El sábado pasado se puso en vigencia el nuevo Código Civil y Comercial, que modifica diversas cuestiones vinculadas a la vida cotidiana. Entre ellas, la infidelidad ya no es considerada como un motivo de divorcio.
“Es un código que rige la vida cotidiana de todos los argentinos en cosas que, por ahí, nos parecen imperceptibles, pero que deben ser legisladas”, indicó Ricardo Carugatti en 99.9 Radio Noticias Web y agregó: “Hay cuestiones que se van a dirimir de una manera totalmente diferente, como los nacimientos, la conformación de una pareja, la adopción y la muerte digna”.
El periodista aclaró: “Todo lo que se había resuelto con anterioridad a este código va a permanecer de esa manera. Esto solamente va a afectar a las decisiones que se tomen de aquí en adelante”.
Entre los principales cambios, Carugatti mencionó que “el adulterio ya no es una causa de divorcio” y que las parejas “no están obligadas a convivir”. Además ahora se pueden suscribir “acuerdos pre y post-nupciales” y “cualquiera de los cónyuges puede optar por usar el apellido del otro, con la preposición ‘de’ o sin ella”.
“Se modifica la manera de divorciarse: ya no hay plazos ni causas. No hay que demostrar ante un juez quién tuvo la culpa del fracaso matrimonial ni están obligados a hacer terapia. Alcanza con que uno de los dos decida romper la pareja”, detalló.

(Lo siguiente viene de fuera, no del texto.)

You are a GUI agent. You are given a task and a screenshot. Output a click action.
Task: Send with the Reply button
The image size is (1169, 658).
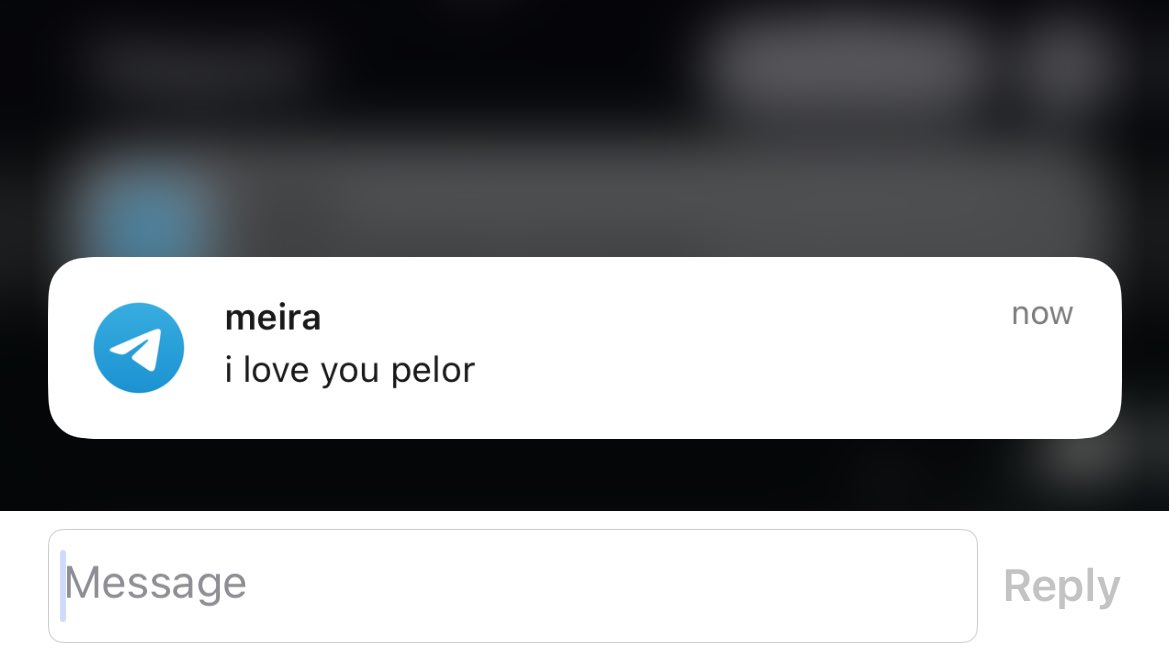click(1062, 586)
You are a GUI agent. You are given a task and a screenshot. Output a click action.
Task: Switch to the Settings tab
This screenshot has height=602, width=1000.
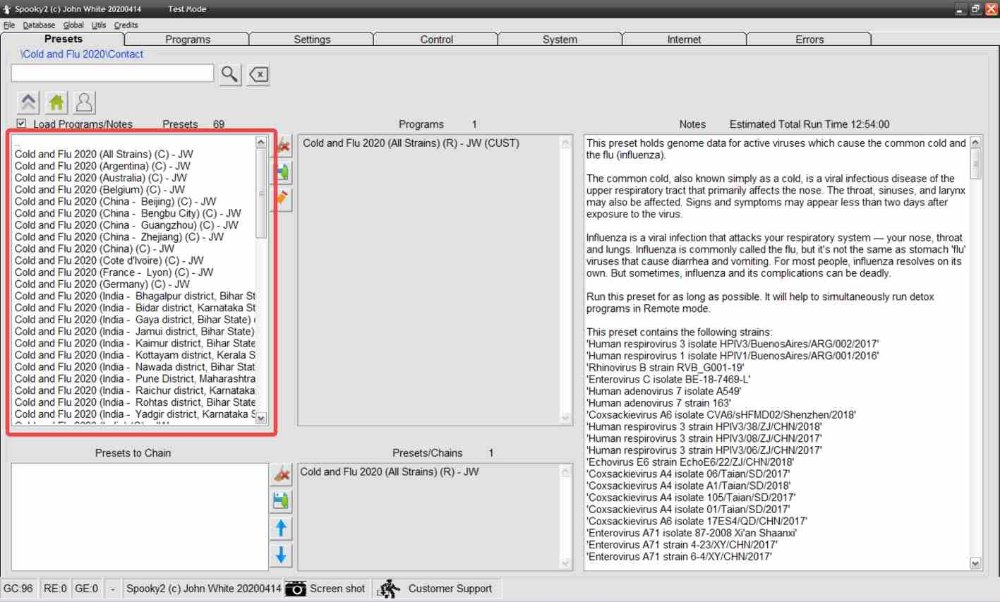(312, 39)
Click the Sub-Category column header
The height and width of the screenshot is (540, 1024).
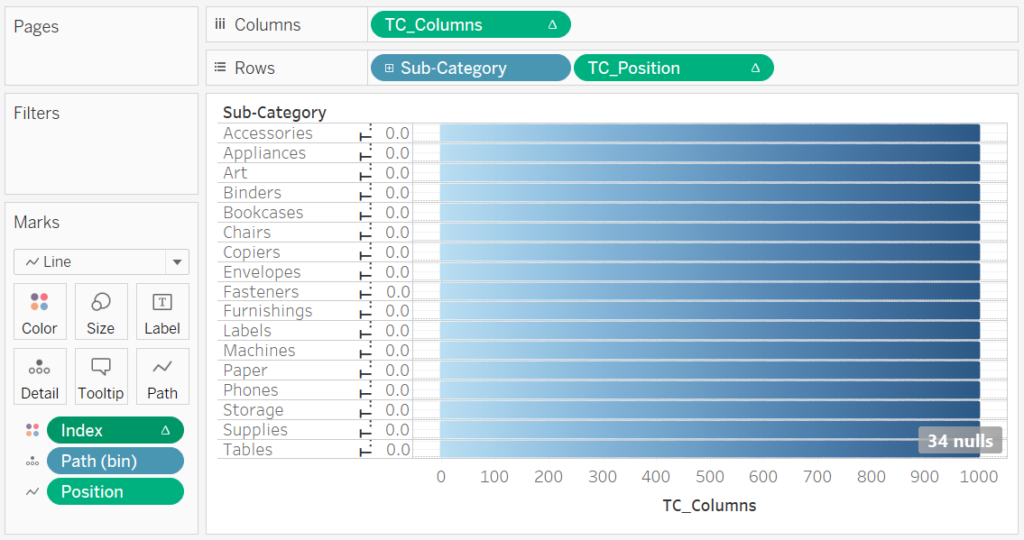tap(274, 112)
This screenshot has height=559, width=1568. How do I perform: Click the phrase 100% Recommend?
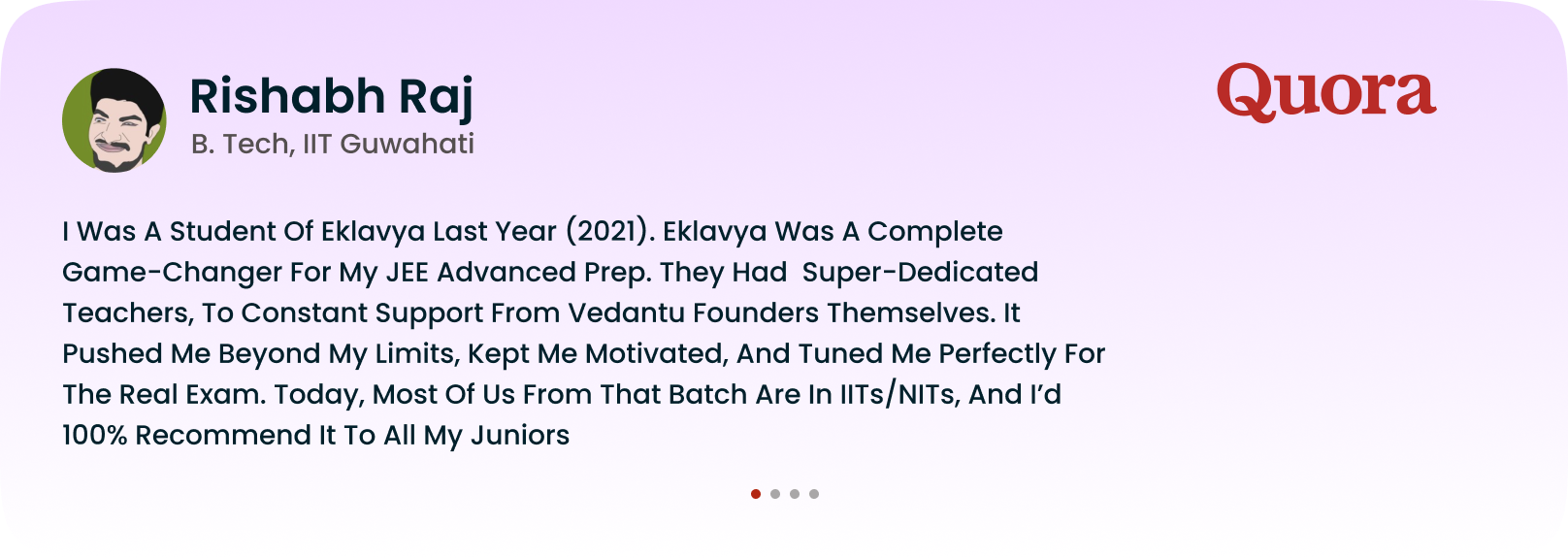[x=186, y=436]
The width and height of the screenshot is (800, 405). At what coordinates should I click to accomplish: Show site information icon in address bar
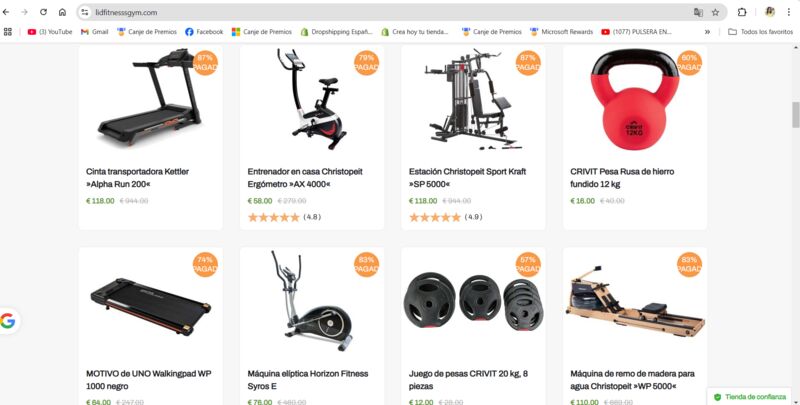coord(85,12)
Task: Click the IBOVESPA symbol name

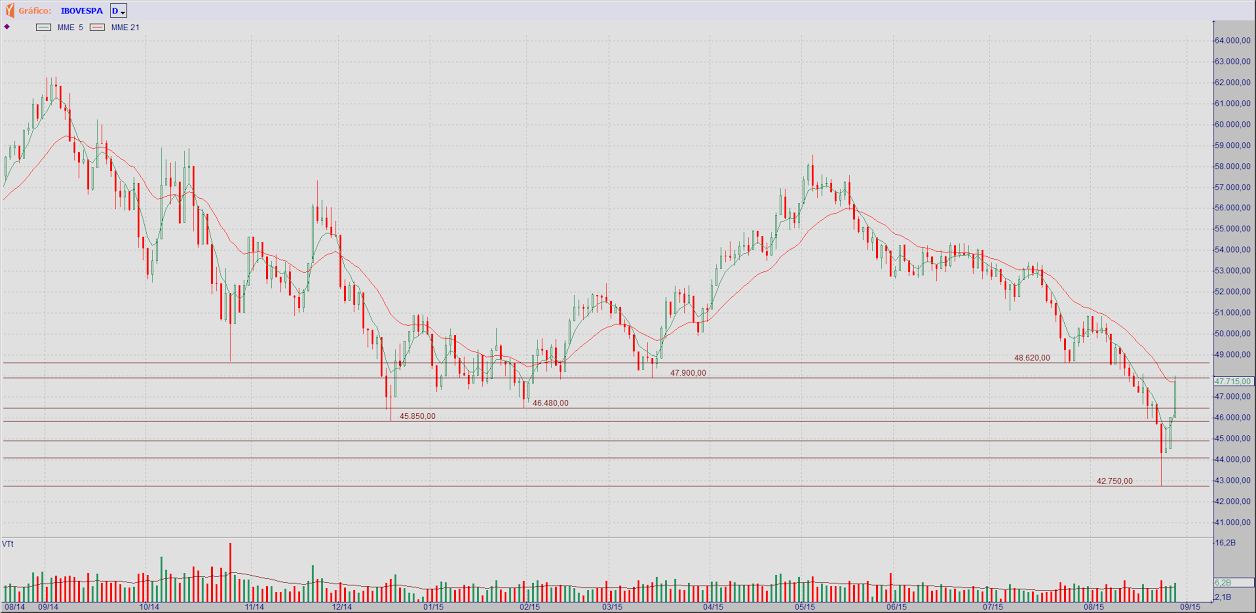Action: point(82,10)
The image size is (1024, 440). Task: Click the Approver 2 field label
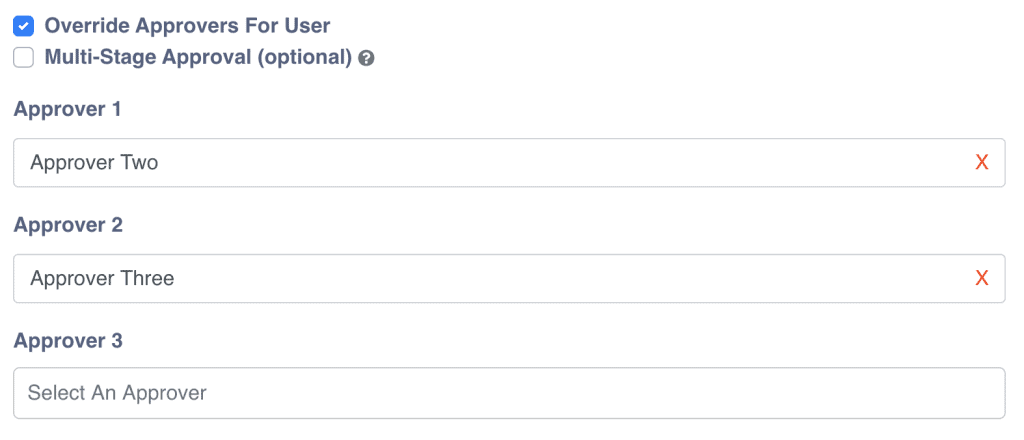pyautogui.click(x=68, y=226)
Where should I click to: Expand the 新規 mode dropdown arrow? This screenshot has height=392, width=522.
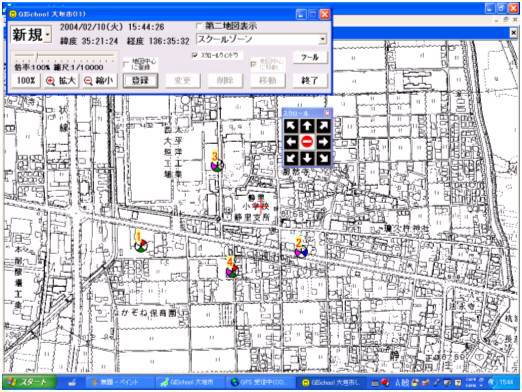click(x=48, y=34)
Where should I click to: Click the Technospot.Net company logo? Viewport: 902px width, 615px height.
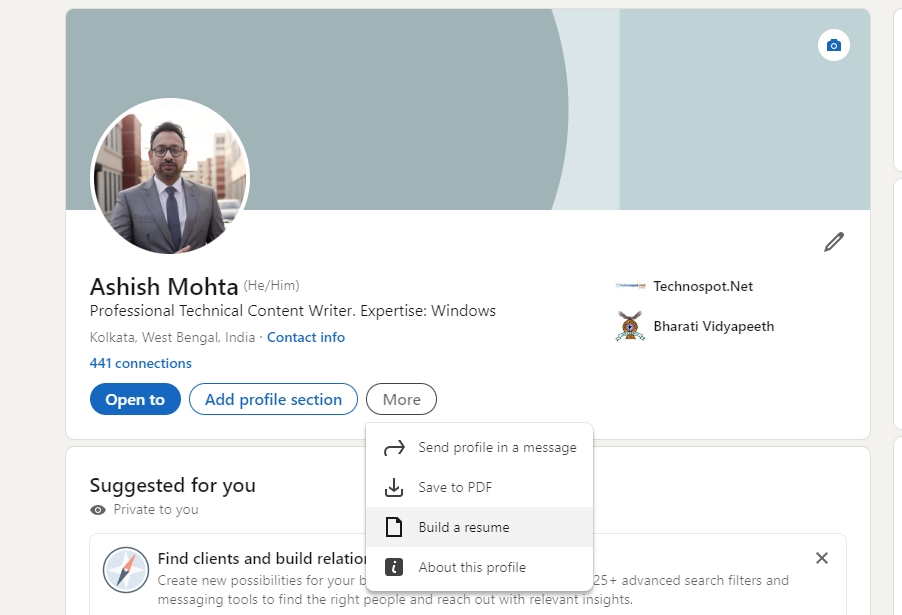tap(629, 286)
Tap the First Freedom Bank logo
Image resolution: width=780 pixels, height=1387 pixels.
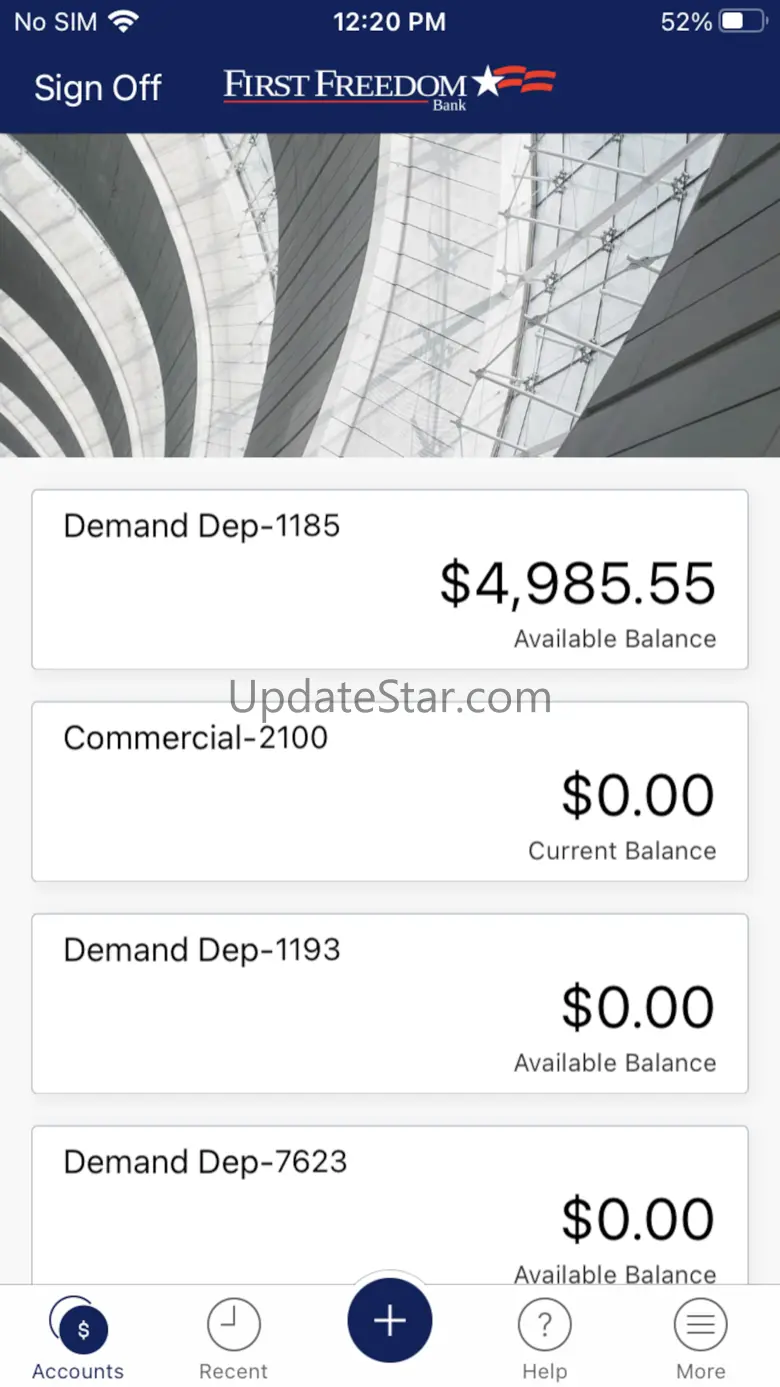[x=389, y=87]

En cuanto a la reproducción asistida, otra de las cuestiones contempladas en el nuevo Código Civil y Comercial, Carugatti mencionó: “Cuando el hijo nazca, será considerado hijo legítimo de la pareja. No se puede impugnar la paternidad alegando razones genéticas”. Por otra parte, “el centro médico tiene que guardar un registro al cual el hijo podrá acceder mediante una presentación judicial para conocer su origen biológico”.